Credit: thecambridgeroom.wordpress.com

Think you pretty well know the rules by which Congress works to pass legislation? I thought I did, but I learned on an NPR pod-cast this week that the Republicans adopted three new ones following their sweep of the House in 2010. These informal changes are holding as firmly as though they were embedded in the Constitution itself and they virtually doom legislative compromise, that fundamental principle which the founders tried to build into the process. The three rules are:

1. The majority of the majority. Under this rule no piece of legislation may be brought to the floor of the House for a vote unless it is pre-approved by a majority of the majority, i.e., more than half of the Republicans in the house. This constitutes a tyranny of the majority, negating the government separation-of-powers mechanism.  It effectively eliminates any possibility that a few Republicans might compromise and vote with Democrats on any issue not liked by, well, the majority of Republicans.
2. Any increase in the debt ceiling must be matched by an equal decrease in spending. This rule is, in my opinion, disingenuous if not dishonest because the national-debt ceiling is nothing more than a legislative publicity stunt. Raising the ceiling does nothing to spend more money in itself but rather brings public recognition that government spending has reached a previously-established arbitrary threshold. Now if that’s all it did, I wouldn’t have a problem with it, given the fiscal mess amassed before the Obama administration took office in 2009, but the problem is that this rule has been wielded like a weapon that has unnecessarily undermined both national and international confidence in the ability of our government to function.

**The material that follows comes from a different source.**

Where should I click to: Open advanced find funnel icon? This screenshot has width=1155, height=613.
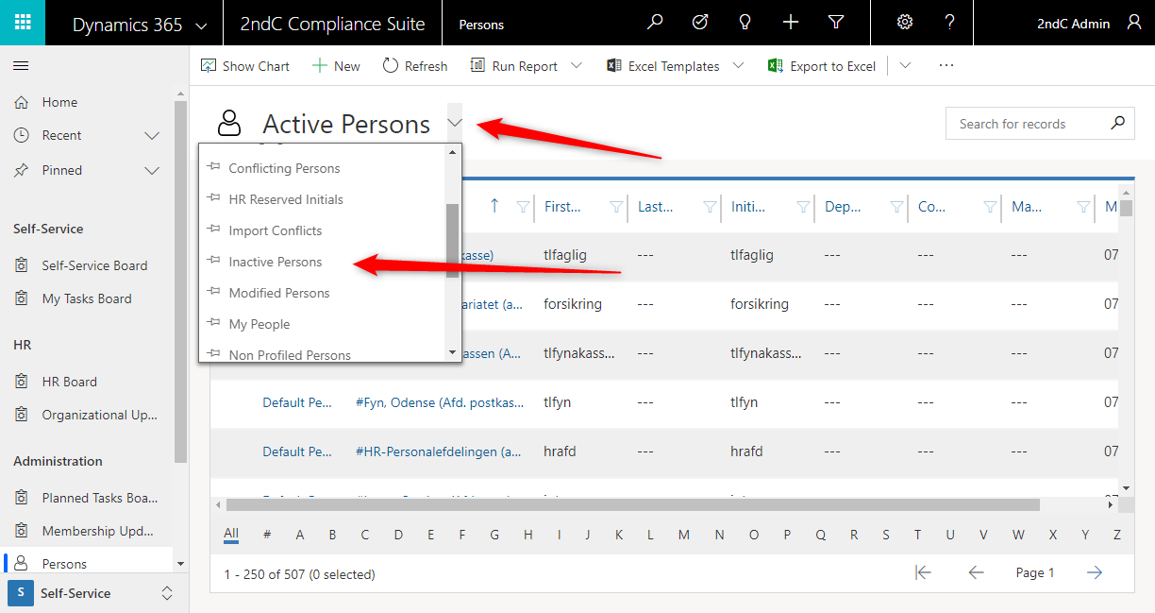(x=836, y=23)
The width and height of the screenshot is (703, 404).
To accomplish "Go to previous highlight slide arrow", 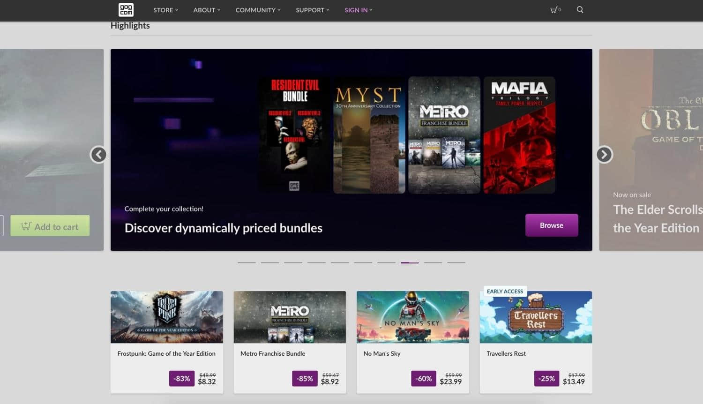I will click(98, 155).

English: Grover Norquist at a political confer...

English: Grover Norquist at a political conference in Orlando, Florida. (Photo credit: Wikipedia)

3. No new taxes. This of course is the Grover Norquist /Tea Party mantra that has been a major obstacle to pulling the nation out of the worst recession since the Great Depression, and it sure doesn’t help that it has thus far prevented correcting the George W. Bush tax cuts. Those not only didn’t work to improve the economy, they made recovery from the Great Recession that much harder. Now, thanks to this attitude on taxes, the GOP majority is acting like restoring the tax rates for the top 2% to their previous Clinton-era level is some kind of sin. I cannot escape the impression that they want the economy to fail in order to discredit the Democratic administration.

I for one am glad to see President Obama holding firm on negotiations over the financial cliff and if it takes going over it to bring the electorate into the picture, it’s fine with me. As far as I can see, nothing else than a ground swell of voter indignation is going to change this behavior by the fiscal branch of Congress and restore the concept of legislative cooperation to its rightful status.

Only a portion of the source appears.